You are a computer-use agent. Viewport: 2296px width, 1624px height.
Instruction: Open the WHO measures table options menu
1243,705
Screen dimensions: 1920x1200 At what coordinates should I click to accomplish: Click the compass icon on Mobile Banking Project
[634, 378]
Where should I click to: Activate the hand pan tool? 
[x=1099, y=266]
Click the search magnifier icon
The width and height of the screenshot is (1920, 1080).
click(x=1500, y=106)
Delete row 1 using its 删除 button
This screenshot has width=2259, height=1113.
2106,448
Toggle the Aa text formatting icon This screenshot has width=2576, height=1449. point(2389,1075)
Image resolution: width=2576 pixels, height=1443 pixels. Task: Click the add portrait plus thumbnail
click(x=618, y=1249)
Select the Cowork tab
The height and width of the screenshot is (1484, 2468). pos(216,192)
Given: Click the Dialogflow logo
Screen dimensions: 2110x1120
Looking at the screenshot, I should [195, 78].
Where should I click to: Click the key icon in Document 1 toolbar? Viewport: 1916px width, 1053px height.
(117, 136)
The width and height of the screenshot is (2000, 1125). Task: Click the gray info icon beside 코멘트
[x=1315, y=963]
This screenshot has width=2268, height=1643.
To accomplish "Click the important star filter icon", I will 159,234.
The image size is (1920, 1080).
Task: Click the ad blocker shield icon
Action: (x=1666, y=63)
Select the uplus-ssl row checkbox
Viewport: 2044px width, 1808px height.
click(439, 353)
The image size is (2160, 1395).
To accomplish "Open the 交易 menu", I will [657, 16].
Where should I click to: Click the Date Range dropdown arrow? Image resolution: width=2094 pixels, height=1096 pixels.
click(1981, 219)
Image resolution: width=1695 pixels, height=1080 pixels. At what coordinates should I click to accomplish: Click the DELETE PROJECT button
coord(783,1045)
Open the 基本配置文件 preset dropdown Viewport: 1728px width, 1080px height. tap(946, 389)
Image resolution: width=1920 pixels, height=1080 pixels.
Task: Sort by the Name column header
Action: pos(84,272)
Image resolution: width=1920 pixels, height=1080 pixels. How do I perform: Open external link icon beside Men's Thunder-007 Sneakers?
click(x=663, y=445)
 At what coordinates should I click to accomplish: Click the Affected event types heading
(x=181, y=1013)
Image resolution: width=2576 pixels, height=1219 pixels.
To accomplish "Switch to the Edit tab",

-*-*-

Activity: Reproduce the records in full, exactly as written.

Response below:
You are a computer-use agent. Viewport: 2296px width, 1624px height.
Instruction: Open the WHO measures table options menu
1243,705
Screen dimensions: 1920x1200 At what coordinates should I click to accomplish: Click the compass icon on Mobile Banking Project
[634, 378]
Where should I click to: Activate the hand pan tool? 
[x=1099, y=266]
Click the search magnifier icon
The width and height of the screenshot is (1920, 1080).
click(x=1500, y=106)
Delete row 1 using its 删除 button
This screenshot has width=2259, height=1113.
2106,448
Toggle the Aa text formatting icon This screenshot has width=2576, height=1449. point(2389,1075)
Image resolution: width=2576 pixels, height=1443 pixels. Task: Click the add portrait plus thumbnail
click(x=618, y=1249)
Select the Cowork tab
The height and width of the screenshot is (1484, 2468). pos(216,192)
Given: Click the Dialogflow logo
Screen dimensions: 2110x1120
Looking at the screenshot, I should [195, 78].
Where should I click to: Click the key icon in Document 1 toolbar? Viewport: 1916px width, 1053px height.
(117, 136)
The width and height of the screenshot is (2000, 1125). Task: Click the gray info icon beside 코멘트
[x=1315, y=963]
This screenshot has width=2268, height=1643.
To accomplish "Click the important star filter icon", I will 159,234.
The image size is (1920, 1080).
Task: Click the ad blocker shield icon
Action: (x=1666, y=63)
Select the uplus-ssl row checkbox
Viewport: 2044px width, 1808px height.
click(439, 353)
The image size is (2160, 1395).
To accomplish "Open the 交易 menu", I will [657, 16].
Where should I click to: Click the Date Range dropdown arrow? Image resolution: width=2094 pixels, height=1096 pixels.
click(1981, 219)
Image resolution: width=1695 pixels, height=1080 pixels. At what coordinates should I click to accomplish: Click the DELETE PROJECT button
coord(783,1045)
Open the 基本配置文件 preset dropdown Viewport: 1728px width, 1080px height. tap(946, 389)
Image resolution: width=1920 pixels, height=1080 pixels.
Task: Sort by the Name column header
Action: pos(84,272)
Image resolution: width=1920 pixels, height=1080 pixels. How do I perform: Open external link icon beside Men's Thunder-007 Sneakers?
click(x=663, y=445)
 At what coordinates should I click to accomplish: Click the Affected event types heading
(x=181, y=1013)
Image resolution: width=2576 pixels, height=1219 pixels.
To accomplish "Switch to the Edit tab",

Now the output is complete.